The question is not what a factfinder could rationally conclude from the proffered evidence, as in a legal sufficiency analysis. Rather, the question that Blue requires us to ask is whether no rational factfinder would fail to draw the ID conclusion in the face of the evidence. Blue, 230 S.W.3d at 162. And, before granting relief, the Court must conclude that the evidence is clear and convincing in this regard. Id. I am not convinced to that level of confidence that no rational jury would fail to find Applicant ID based upon his evidence, even under the more forgiving DSM-5-TR diagnostic criteria.
It is true that the convicting court judge, in adopting the proposed findings and conclusions of the parties, declared herself to be convinced by clear and convincing evi- dense that Applicant has demonstrated his ID.4b But convincing the judge, even to that high level of confidence, is not the same as presenting ID evidence that is so clear and convincing that no rational factfinder would fail to find ID. 5b Cf. Ex parte Harleston, 431 S.W.3d 67, 91-92 (Tex. Crim. App. 2014) (Price, J., concurring) (observing that what is required by the so-called "actual innocence" standard of Ex parte Elizondo, 947 S.W.2d 202 (Tex. Crim. App. 1996), is not whether the convicting court judge finds by clear and convincing evidence that he would not have convicted the applicant, but whether it finds new exculpatory evidence to be so clear and convincing that no reasonable juror would have convicted him); Ex parte Navarijo, 433 S.W.3d 558, 573-74 (Tex. Crim. App. 2014) (Price, J., concurring) ("That the convicting court chose to believe the complaining witness’s recantation in this case … does not necessarily compel us to answer the dispositive question—‘Would no reasonable juror convict?’—in the applicant’s favor."). The Court should apply the proper standard.

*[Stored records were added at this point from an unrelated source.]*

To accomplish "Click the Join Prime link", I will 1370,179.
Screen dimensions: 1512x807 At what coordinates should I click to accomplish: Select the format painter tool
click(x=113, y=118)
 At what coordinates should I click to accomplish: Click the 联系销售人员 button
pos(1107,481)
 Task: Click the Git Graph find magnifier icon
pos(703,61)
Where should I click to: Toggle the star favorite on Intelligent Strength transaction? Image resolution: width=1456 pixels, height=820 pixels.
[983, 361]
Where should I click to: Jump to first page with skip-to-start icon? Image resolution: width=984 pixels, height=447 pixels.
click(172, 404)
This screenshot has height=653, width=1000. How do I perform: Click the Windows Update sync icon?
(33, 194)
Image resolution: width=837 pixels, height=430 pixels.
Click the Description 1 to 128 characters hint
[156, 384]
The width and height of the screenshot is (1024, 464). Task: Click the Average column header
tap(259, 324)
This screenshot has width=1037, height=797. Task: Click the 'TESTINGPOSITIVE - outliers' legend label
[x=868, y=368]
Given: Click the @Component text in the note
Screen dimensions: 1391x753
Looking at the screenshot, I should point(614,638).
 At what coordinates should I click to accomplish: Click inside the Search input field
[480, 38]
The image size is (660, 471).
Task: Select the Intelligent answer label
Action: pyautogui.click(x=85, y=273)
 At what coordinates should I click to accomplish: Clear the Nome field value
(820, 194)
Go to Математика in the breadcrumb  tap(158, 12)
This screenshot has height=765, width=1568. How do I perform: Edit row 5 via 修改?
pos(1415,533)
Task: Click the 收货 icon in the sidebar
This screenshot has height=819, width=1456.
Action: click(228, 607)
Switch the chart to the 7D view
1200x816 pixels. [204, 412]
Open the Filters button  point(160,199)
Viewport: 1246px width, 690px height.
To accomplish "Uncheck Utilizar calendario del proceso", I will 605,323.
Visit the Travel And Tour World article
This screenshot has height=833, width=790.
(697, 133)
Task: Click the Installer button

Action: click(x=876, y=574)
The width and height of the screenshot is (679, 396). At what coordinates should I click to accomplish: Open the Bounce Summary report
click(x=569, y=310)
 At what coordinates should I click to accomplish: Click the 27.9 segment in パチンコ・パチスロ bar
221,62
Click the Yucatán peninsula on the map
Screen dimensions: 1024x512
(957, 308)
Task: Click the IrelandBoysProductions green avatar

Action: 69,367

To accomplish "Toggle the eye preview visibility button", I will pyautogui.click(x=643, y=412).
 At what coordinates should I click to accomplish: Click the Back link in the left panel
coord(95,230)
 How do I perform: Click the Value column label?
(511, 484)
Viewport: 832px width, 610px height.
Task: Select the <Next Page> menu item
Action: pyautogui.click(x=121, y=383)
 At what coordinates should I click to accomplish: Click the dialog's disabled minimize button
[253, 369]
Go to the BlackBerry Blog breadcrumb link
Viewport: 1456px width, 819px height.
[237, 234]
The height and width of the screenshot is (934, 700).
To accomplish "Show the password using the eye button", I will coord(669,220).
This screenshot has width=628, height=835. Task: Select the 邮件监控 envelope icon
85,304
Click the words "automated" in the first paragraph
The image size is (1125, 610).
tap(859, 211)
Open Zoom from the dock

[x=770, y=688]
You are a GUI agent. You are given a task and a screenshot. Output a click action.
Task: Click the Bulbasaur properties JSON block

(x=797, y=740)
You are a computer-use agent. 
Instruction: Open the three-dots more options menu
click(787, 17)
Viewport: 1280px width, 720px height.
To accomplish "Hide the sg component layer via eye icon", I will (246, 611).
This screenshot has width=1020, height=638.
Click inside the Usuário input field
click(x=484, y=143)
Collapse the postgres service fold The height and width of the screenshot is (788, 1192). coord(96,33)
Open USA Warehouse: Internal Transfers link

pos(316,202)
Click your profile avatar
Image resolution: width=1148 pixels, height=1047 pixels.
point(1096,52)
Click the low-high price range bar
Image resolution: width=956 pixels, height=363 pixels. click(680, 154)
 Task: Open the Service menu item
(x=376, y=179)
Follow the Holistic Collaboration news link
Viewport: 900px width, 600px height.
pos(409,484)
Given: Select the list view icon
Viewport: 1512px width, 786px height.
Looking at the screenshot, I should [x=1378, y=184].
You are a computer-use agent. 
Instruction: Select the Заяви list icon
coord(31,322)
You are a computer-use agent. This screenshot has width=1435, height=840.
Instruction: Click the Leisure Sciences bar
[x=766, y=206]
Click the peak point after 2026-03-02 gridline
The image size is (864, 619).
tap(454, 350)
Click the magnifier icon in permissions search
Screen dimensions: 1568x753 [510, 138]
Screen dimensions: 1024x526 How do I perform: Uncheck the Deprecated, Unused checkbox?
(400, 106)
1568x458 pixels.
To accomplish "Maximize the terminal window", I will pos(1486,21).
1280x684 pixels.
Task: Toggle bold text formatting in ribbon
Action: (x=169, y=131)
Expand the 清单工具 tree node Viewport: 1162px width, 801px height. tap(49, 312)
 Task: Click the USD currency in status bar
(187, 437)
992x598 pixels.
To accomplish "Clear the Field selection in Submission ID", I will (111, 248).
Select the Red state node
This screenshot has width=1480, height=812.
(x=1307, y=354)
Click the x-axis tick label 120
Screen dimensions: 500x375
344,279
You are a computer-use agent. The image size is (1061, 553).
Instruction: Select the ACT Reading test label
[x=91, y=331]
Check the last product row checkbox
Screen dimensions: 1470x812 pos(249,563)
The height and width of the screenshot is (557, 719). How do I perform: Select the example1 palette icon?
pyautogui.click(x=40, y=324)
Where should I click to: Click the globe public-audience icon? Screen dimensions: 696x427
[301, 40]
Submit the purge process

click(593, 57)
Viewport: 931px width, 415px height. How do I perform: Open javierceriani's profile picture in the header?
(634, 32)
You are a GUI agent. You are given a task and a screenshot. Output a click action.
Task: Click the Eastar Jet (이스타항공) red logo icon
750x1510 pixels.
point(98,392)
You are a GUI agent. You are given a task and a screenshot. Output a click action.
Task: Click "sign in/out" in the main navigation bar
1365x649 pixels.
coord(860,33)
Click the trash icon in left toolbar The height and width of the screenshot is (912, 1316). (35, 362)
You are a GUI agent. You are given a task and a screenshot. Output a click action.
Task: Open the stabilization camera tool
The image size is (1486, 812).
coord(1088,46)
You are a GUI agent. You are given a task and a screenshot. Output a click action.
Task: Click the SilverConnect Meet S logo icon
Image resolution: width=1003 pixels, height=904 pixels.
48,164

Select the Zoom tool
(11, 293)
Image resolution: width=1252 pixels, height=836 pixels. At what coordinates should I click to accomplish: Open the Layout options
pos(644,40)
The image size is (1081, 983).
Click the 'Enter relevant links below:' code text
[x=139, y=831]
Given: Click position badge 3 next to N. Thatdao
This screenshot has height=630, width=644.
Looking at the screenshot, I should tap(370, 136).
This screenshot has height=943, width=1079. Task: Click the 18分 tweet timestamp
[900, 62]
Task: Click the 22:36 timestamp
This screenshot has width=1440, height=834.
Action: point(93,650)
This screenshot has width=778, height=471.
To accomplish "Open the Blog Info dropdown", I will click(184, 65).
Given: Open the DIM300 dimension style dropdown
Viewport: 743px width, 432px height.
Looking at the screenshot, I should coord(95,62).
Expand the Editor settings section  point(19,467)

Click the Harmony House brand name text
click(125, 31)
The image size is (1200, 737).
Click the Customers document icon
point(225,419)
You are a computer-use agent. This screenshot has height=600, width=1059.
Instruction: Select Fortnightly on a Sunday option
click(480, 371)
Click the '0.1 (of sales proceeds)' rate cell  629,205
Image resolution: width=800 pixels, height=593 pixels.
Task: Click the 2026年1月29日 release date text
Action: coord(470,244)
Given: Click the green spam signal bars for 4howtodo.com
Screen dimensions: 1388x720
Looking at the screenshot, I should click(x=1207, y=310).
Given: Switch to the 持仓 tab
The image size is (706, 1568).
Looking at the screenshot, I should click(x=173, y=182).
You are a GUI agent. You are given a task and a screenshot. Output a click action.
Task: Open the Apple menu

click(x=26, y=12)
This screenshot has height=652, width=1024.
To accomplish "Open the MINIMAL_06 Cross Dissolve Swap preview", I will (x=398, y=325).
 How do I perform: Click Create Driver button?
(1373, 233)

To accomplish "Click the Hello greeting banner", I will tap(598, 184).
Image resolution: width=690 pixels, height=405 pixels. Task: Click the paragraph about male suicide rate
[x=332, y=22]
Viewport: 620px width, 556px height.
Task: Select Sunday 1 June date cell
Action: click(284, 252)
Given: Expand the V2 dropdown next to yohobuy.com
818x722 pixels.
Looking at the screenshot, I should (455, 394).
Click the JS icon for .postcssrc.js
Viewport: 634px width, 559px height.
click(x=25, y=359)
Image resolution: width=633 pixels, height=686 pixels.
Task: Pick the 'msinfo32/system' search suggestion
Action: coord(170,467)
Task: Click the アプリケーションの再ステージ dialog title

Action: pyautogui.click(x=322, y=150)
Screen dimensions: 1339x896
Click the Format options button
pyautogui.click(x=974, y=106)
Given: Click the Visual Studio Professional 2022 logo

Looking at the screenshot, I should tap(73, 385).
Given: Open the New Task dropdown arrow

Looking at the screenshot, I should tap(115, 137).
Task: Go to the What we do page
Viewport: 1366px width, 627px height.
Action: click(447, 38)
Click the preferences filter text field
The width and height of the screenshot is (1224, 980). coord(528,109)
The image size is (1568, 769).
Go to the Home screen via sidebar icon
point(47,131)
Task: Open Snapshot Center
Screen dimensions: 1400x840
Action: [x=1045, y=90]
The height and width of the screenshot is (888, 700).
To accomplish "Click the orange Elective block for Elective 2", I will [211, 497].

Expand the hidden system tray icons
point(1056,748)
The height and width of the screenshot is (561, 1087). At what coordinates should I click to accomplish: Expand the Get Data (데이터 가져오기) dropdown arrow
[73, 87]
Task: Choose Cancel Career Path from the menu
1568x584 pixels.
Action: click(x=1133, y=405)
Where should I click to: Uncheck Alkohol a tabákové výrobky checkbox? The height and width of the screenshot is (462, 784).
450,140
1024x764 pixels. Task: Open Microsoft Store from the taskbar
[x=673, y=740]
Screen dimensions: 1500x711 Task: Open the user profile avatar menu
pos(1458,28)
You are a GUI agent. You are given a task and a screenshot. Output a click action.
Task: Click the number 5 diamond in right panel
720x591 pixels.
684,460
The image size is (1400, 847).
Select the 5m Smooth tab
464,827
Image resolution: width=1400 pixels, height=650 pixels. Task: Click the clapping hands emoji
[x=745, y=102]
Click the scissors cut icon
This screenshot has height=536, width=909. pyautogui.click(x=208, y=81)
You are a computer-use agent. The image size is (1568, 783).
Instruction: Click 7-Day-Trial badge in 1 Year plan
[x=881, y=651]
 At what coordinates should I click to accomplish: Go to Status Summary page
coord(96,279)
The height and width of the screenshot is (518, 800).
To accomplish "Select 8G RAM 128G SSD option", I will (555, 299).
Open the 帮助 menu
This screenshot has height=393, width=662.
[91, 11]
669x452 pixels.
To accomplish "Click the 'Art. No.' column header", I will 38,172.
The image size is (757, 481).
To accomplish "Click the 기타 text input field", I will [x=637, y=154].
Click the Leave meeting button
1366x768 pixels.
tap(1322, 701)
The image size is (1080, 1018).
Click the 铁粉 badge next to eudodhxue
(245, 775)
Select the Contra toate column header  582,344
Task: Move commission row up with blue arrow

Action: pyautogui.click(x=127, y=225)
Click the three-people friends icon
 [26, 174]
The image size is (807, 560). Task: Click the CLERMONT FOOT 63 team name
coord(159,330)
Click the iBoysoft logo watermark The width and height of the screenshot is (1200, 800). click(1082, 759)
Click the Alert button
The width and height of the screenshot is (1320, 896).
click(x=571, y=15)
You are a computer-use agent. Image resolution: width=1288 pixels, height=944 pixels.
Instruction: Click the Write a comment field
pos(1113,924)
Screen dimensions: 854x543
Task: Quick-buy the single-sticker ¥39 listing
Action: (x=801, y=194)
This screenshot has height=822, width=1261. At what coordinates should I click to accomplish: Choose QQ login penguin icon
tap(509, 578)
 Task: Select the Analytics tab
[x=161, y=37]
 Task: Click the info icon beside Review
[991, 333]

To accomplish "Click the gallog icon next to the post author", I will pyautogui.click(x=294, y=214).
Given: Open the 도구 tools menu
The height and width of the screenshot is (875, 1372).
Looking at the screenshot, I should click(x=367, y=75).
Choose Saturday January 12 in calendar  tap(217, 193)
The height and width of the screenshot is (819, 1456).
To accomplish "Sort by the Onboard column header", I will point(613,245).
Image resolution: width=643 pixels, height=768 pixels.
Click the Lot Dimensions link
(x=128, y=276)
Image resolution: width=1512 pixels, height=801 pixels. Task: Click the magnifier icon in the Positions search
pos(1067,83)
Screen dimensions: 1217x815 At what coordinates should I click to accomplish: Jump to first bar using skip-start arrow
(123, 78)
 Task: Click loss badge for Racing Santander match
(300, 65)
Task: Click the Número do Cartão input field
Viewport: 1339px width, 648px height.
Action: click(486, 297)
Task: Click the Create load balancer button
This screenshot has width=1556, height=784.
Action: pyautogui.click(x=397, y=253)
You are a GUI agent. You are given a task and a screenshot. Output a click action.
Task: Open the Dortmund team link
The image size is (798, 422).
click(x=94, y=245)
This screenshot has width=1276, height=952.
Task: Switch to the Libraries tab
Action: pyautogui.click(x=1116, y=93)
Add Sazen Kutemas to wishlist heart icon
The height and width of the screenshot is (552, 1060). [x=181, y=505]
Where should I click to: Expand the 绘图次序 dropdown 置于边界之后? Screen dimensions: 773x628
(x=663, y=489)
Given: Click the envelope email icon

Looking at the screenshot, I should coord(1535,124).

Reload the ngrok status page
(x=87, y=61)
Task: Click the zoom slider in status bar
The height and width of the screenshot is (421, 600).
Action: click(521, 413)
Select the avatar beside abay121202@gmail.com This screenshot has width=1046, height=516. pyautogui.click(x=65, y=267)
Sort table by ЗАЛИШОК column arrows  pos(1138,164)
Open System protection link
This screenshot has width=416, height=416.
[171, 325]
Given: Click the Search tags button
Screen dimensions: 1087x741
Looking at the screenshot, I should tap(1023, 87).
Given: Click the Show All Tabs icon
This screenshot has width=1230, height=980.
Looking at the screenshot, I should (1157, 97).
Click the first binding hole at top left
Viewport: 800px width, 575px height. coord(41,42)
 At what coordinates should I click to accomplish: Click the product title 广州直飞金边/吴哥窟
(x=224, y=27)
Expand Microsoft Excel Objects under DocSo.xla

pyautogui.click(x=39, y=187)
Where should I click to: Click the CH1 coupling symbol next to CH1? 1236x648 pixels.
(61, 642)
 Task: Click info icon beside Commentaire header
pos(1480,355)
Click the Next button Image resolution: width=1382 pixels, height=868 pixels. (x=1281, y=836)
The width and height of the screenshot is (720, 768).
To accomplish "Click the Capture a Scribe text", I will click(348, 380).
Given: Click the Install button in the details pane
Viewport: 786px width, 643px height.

Fourth: The Proper Remedy? Finally, it remains unclear to me whether, even if Applicant has met whatever burden he should have to shoulder to prove intellectual disability, the proper disposition is for this Court to just unilaterally reform his death penalty to life without parole. The Court has still not expressly addressed the question of whether the more appropriate disposition, at least for capital cases that were tried post-Atkins, might be to remand the case to the convicting court to empanel a new jury to determine the issue of intellectual disability there, in the first instance. Ex parte Lizcano, 607 S.W.3d 339, 340-41 & n.6 (Tex. Crim. App. 2020) (Yeary, J., dissenting); Segundo, 663 S.W.3d at 711-12 (Yeary, J., dissenting); Ex parte Long, 670 S.W.3d 685, 686 (Tex. Crim. App. 2023) (Yeary, J., dissenting).
For all these reasons, yet again, I must respectfully dissent.